ACCORDS GOUVERNEMENTAUX
-Une déclaration d’intention concernant la coopération dans le domaine des matières premières stratégiques a été paraphée par les deux pays afin de favoriser une coopération bilatérale dans la recherche géologique, la mise en œuvre de projets miniers et industriels franco-kazakhstanais, la mise au point des standards internationaux ESG.
-L’Agence française de développement (AFD) a signé avec Astana un accord lui permettant d’installer des bureaux au Kazakhstan et de disposer d’agents sur place.
-Un accord relatif à l’ouverture d’établissements d’enseignement français définit le cadre juridique de l’ouverture de deux écoles françaises à Astana et Almaty et favorise l’enseignement du français dans le système scolaire local.
En Ouzbékistan
Signalons en premier lieu que le déplacement présidentiel a été l’occasion d’inaugurer la Chambre de commerce et d’industrie franco-ouzbèke à Tachkent, qui devrait bien accueillir un bureau de Business France. Une nouvelle plutôt encourageante pour les entreprises françaises en quête de relais sur place.
ENTREPRISES
-TotalEnergies et le ministère de l’Énergie ont paraphé un protocole d’accord entre donnant le feu vert à l’extension de la centrale solaire Tutly 2.
-Egis a lancé une étude de faisabilité financée par le fond FASEP concernant le tramway de Tachkent.
-Orano a annoncé la première extraction d’uranium (350 kg) dans le cadre d’un projet pilote via sa coentreprise avec Nurlikum Mining.
-EDF, Uzbekhydroenergo et le ministère de l’Énergie ont signé un pré-contrat pour la réalisation de deux projets hydroélectriques (Mullalak et Khodjikent).
-Voltalia et le ministère de l’Énergie ont passé un accord en vue de développer une centrale hybride (solaire, éolien, batterie).
ACCORDS GOUVERNEMENTAUX
Deux accords intergouvernementaux ont été conclus pour l’octroi de deux prêts du Trésor en faveur d’un projet porté par Eiffage pour l’adduction en eau potable dans la région de Kachkadarya.

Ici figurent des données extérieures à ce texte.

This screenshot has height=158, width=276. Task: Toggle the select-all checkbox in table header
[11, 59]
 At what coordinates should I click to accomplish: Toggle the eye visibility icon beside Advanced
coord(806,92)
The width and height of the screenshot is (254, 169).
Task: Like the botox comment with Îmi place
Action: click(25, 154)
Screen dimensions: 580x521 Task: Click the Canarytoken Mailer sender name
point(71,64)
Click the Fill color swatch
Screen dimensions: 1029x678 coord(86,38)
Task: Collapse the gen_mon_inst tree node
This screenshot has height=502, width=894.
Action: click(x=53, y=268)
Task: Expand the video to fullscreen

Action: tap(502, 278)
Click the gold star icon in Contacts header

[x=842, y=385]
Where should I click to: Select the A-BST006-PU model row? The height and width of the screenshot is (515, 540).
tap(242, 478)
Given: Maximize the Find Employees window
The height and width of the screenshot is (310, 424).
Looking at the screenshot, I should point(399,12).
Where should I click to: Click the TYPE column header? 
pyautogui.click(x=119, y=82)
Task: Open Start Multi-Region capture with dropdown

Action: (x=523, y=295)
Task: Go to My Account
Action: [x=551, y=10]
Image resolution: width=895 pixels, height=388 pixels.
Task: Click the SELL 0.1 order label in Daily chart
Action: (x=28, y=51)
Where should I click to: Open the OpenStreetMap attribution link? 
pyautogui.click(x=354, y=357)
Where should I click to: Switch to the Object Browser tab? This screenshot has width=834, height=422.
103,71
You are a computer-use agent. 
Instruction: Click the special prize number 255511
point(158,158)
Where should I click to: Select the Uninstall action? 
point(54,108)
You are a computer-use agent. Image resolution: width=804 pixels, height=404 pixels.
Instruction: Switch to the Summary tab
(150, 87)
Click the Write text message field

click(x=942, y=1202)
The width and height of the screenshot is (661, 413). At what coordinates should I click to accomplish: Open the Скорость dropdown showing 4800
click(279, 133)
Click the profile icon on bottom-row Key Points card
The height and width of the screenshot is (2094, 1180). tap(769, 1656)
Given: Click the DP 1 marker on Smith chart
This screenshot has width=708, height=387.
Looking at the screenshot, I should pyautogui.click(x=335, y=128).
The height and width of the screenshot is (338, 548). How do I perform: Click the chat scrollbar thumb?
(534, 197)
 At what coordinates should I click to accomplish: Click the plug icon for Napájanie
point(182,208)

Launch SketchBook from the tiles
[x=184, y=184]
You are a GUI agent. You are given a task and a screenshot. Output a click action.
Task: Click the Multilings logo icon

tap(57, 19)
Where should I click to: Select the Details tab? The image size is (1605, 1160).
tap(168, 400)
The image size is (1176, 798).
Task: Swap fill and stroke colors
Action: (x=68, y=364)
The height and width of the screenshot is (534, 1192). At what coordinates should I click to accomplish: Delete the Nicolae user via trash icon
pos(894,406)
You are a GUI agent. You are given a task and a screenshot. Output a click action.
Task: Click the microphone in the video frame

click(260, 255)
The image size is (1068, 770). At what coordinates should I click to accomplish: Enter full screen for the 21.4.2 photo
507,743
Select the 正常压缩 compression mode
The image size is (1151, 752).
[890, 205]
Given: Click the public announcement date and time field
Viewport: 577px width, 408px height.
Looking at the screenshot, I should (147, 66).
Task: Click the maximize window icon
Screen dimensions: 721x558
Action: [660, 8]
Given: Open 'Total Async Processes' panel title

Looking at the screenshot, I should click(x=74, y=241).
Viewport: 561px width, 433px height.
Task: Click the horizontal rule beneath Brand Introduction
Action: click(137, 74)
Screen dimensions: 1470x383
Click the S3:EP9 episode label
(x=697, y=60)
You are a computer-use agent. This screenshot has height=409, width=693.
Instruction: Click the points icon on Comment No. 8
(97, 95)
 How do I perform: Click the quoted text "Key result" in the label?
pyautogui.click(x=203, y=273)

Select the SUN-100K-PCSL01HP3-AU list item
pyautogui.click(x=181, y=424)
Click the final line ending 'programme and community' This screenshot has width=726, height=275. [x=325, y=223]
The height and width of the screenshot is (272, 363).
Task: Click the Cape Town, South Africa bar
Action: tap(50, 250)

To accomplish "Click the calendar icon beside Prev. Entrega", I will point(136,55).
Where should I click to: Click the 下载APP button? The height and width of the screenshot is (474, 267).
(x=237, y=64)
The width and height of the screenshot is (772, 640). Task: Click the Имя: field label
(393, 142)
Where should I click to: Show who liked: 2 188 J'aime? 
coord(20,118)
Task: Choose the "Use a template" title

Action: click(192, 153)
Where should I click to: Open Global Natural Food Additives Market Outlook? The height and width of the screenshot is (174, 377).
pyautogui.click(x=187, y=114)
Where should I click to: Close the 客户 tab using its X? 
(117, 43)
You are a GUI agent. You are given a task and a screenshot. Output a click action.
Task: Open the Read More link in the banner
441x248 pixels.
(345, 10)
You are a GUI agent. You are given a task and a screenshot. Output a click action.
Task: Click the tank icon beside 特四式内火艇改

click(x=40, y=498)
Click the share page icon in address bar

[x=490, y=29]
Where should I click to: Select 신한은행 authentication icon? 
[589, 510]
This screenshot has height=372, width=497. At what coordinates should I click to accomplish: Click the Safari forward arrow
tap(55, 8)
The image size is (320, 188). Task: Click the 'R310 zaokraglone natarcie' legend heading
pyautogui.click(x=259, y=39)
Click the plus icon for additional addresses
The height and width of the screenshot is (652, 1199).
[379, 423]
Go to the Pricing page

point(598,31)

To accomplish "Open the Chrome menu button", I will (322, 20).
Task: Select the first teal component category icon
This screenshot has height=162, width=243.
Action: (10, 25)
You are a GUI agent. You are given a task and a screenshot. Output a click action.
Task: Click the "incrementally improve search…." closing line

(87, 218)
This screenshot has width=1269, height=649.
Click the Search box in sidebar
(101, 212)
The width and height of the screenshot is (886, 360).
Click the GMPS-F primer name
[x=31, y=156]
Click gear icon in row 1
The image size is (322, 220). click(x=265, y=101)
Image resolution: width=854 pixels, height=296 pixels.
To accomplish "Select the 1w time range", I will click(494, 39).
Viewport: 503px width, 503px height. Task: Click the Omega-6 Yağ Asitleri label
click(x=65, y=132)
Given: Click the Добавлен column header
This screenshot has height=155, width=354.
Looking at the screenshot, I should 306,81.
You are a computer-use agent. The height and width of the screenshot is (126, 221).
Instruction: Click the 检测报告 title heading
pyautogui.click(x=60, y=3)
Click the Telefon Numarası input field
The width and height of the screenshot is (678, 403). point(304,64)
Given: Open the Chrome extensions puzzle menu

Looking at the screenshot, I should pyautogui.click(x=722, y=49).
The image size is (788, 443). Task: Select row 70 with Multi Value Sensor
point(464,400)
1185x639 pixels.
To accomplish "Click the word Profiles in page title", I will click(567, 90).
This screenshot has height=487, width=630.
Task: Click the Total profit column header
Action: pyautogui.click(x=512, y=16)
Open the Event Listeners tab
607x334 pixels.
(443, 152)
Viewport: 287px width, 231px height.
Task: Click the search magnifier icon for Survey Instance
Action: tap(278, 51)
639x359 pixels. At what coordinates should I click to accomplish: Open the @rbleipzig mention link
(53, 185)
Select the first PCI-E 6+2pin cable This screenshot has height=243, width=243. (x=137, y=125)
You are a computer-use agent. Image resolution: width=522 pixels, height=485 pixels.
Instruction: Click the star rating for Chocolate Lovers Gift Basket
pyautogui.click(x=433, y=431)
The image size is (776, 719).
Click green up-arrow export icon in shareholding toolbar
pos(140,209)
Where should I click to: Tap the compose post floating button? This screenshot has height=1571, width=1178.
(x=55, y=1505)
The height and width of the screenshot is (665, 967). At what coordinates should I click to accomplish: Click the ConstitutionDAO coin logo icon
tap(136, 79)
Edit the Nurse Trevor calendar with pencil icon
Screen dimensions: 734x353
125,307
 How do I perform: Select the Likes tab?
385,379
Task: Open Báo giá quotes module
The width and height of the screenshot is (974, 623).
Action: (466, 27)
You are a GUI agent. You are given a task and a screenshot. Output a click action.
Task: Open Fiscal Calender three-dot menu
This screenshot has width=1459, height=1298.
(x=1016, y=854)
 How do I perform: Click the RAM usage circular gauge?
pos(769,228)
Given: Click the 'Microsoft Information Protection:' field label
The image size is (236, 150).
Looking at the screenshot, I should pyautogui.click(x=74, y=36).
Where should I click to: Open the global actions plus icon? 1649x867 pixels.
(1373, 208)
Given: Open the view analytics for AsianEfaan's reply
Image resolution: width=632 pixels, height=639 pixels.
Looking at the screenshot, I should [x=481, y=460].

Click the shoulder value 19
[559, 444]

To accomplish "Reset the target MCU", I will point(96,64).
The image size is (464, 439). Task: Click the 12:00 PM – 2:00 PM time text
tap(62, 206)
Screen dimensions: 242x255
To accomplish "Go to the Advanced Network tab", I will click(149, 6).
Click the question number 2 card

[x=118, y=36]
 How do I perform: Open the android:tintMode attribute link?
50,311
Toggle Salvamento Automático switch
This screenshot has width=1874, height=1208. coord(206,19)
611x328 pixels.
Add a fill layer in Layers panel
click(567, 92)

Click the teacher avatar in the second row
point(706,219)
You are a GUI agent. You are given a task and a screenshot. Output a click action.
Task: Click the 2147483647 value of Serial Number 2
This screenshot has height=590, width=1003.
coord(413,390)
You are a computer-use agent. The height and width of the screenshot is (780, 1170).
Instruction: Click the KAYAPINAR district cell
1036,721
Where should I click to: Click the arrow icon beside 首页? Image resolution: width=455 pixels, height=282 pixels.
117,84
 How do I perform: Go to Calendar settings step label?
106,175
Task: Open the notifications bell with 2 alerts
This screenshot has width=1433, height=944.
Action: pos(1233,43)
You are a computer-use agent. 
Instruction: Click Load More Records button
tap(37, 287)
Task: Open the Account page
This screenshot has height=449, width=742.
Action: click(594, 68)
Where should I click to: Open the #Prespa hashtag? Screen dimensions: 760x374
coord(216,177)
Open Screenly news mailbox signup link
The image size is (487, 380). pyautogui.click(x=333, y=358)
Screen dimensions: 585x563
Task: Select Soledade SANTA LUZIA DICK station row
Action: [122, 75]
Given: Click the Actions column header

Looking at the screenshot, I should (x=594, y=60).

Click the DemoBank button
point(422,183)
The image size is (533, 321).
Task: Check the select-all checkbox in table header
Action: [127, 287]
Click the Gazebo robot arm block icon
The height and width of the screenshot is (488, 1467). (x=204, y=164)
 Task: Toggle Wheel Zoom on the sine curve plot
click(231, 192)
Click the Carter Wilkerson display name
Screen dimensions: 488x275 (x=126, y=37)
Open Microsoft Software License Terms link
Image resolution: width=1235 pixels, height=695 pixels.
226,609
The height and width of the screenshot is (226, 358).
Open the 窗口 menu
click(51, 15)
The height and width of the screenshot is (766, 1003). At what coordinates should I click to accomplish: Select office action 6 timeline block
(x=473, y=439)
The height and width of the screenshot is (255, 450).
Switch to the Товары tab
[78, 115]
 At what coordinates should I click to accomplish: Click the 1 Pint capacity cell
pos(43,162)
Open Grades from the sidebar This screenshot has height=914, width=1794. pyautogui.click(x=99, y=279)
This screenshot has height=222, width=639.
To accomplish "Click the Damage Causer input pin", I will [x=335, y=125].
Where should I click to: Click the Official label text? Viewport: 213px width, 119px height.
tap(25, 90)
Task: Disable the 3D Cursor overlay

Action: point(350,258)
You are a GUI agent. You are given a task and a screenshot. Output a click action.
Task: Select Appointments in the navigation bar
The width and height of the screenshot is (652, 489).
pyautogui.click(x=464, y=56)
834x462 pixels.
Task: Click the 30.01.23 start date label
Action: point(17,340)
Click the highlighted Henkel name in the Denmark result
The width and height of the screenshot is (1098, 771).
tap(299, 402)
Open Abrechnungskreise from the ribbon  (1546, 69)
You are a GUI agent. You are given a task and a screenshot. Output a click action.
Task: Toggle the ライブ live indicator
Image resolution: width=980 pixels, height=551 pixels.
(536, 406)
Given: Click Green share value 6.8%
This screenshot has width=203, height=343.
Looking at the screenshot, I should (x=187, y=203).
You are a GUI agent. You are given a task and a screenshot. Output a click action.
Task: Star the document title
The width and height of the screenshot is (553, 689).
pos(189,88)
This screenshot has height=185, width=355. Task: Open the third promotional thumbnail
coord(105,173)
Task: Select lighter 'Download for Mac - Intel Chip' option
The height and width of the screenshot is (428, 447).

Ainsi, longtemps pré-carré de la Russie, l’Asie centrale cherche à diversifier ses relations politiques et économiques et fait jouer la concurrence. Si la Chine a une longueur d’avance avec ses Routes de la soie et que la Turquie avance ses pions (Recep Erdogan sera à Astana le 3 novembre), la France et les autres pays européens ont clairement un atout à jouer dans la région.